Le précédent film de Jeff Nichols, qui remonte tout de même à presque une décennie, était déjà davantage tous publics que ses premières œuvres telles que « Take Shelter » ou « Mud », clairement inscrites dans le sérail du cinéma indépendant. Mais « Midnight Special » demeurait tout de même singulier de par son genre, la science-fiction, et son traitement à mi-chemin entre les films Amblin de Spielberg et la SF intello. Ici, pas que « The Bikeriders » soit un grand film populaire à voir en famille mais en tout cas une œuvre accessible, facilement appréhendable, potentiellement intéressante pour tout adulte et agréable à regarder dans le but de se divertir. Et il réalise ici l’un de ses meilleurs films, comme quoi parfois la simplicité a du bon. On nous plonge dans une reconstitution impeccable du Midwest des années 60, appliquée et discrète mais très à propos, qui nous parfume d’un agréable sentiment de nostalgie. La patte vintage et rétro du film est, en effet, délicieuse et joue beaucoup dans la réussite de « The Bikeriders ».

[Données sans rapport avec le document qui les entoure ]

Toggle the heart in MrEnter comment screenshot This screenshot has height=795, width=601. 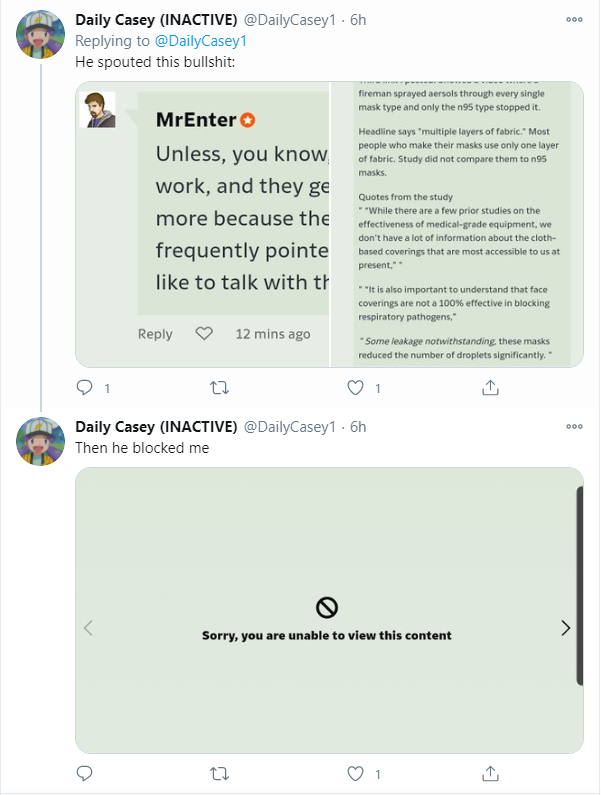[204, 333]
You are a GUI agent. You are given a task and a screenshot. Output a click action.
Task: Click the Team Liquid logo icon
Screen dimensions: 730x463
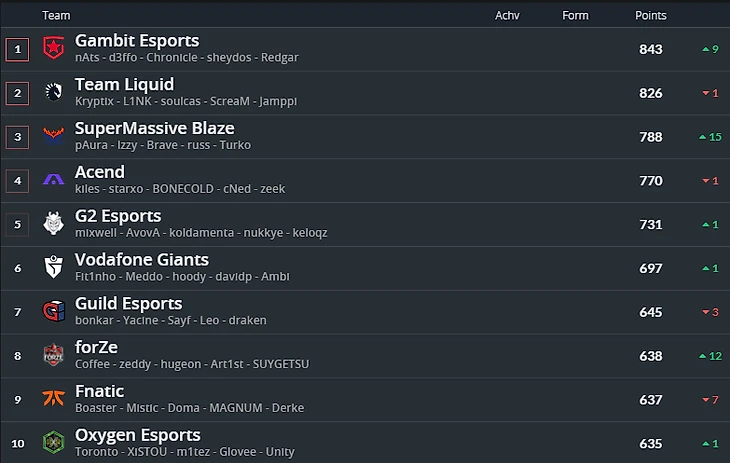(x=53, y=93)
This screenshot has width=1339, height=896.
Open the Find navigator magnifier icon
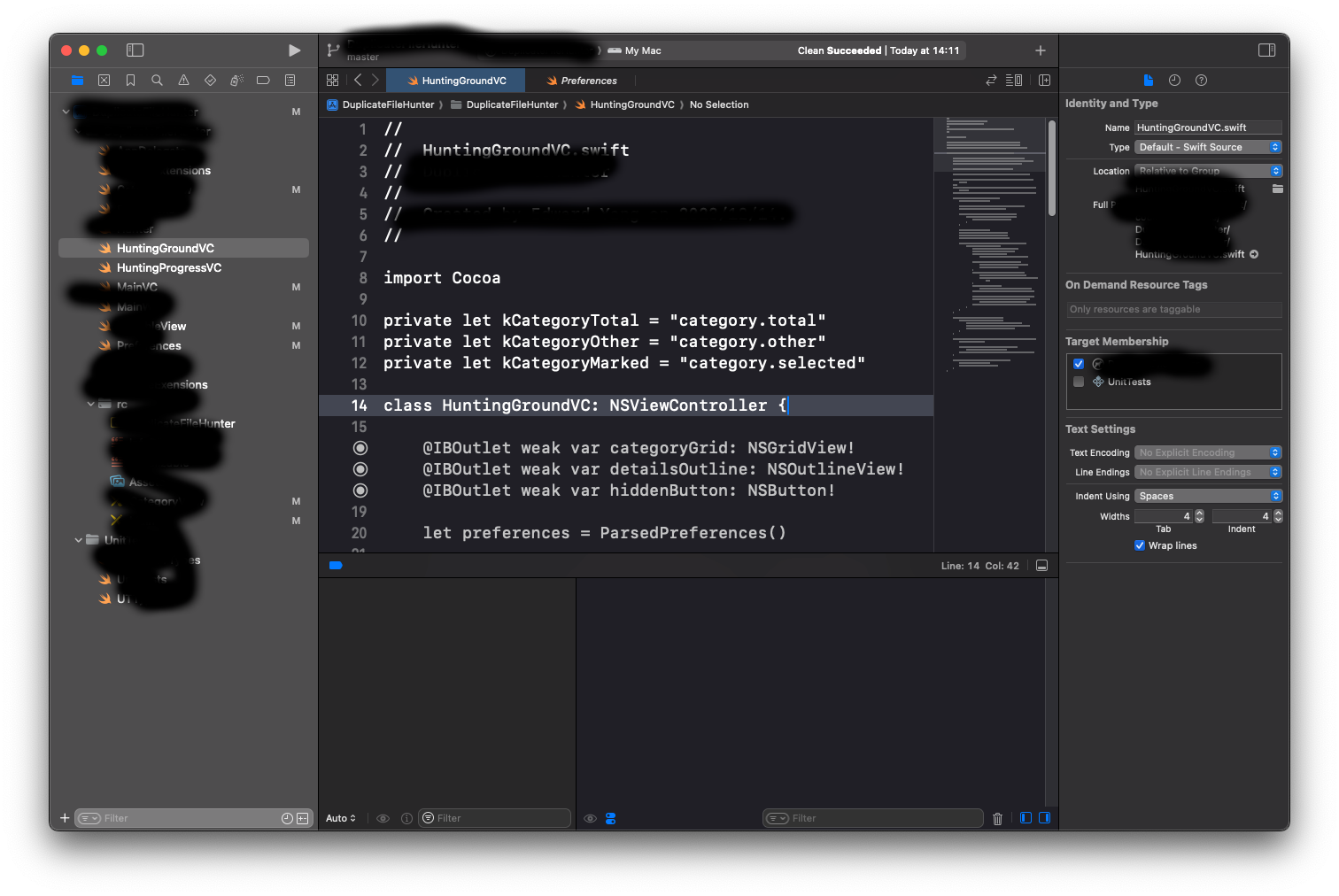coord(157,81)
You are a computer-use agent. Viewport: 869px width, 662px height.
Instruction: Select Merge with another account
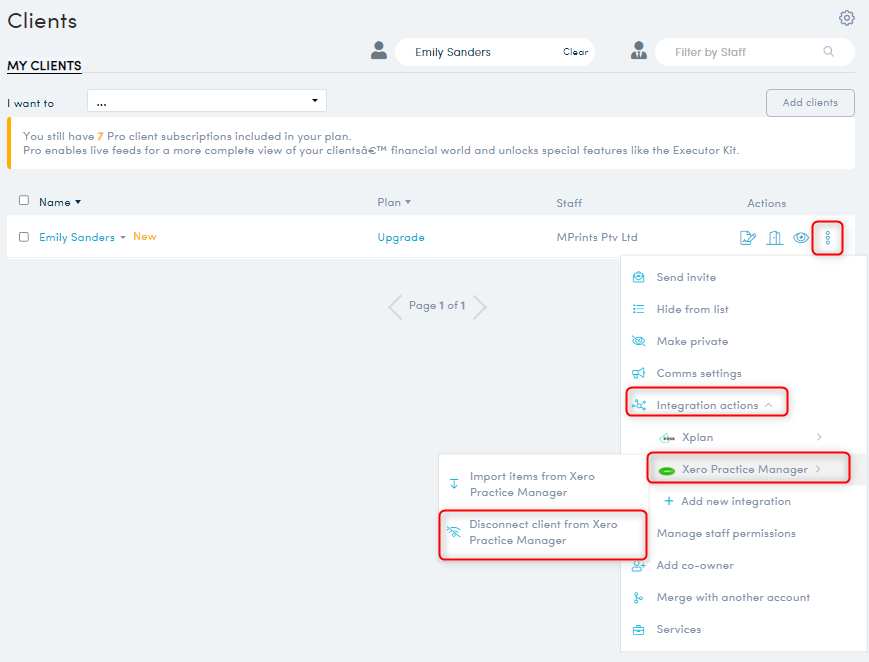pyautogui.click(x=732, y=597)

Outre cet aspect ainsi qu’une mise en scène simple et efficace, le montage dynamise le récit avec brio. Comme le film est adapté de l’œuvre de Danny Lyon, qui avait suivi ce club de motards durant quelques années (entre interviews et photographies), on alterne l’adaptation de ces mémoires de l’époque avec l’interview quelques années plus tard de la femme de l’un des membres du club. Ce procédé et la voix off de celle-ci sur les différentes séquences (utilisé avec parcimonie) permet de donner du recul au spectateur sur ce qu’il voit, de manière intelligente. Et c’est Jodie Comer qui incarne cette jeune femme et elle volerait presque la vedette à ses partenaires masculins d’un casting quatre étoiles de très haute volée, entre stars établies, seconds rôles de luxe (Michael Shannon, Norman Reedus, ...) et jeunes pousses (Mike Faist, Toby Wallace, ...).
Comme dans « Le dernier duel » où elle côtoyait, excusez du peu, Ben Affleck, Matt Damon et Adam Driver, et leur tenait dragée haute, elle fait de même ici avec un personnage bien écrit et qui ne sert jamais de faire-valoir mais plutôt de baromètre moral. De son accent à ses expressions, elle est géniale. Mais ses deux costars ne sont pas en reste. En effet, Tom Hardy, en pleine méthode Actor’s Studio, est parfait pour ce rôle de leader trouble même si son jeu louche de plus en plus sur les postures d’un Robert de Niro de fin de carrière. Quant à Austin Butler, il prouve ou confirme que c’est peut-être un futur Brad Pitt ou Tom Cruise de son époque avec ce rôle de motard taciturne et ténébreux où son charisme explose après ses prestations mémorables dans « Dune 2 » et « Elvis ». Bref, voici l’un des ensembles de casting les plus probants et réussis de l’année.
On suit donc cette chronique d’une certaine Amérique fantasmée avec beaucoup de plaisir malgré un petit ventre mou en milieu de bobine, le film aurait d’ailleurs gagné à être raccourci d’une dizaine de minutes. Et s’il est vrai qu’il manque d’une véritable principale, symptomatique d’une adaptation de ce qui s’apparenterait presque à des carnets de voyage, la somme de tous les micro-évènements narrés ici est intéressante, bien écrite avec des dialogues percutants et des séquences diversifiées. En filigrane, on pressent la création des fameux Hell’s Angels et on aborde des thèmes comme la misogynie de l’époque et la place de la femme (à l’ère de MeToo, une scène est d’ailleurs très éloquente et montre bien l’évolution des mentalités), le retour de la Guerre et d’une société qui ne sera jamais plus pareille ou encore le besoin d’appartenance à un groupe. Et « The Bikeriders » de tisser le portrait d’une époque fantasmée aux accents mythiques. Un film rare, unique et surtout très réussi.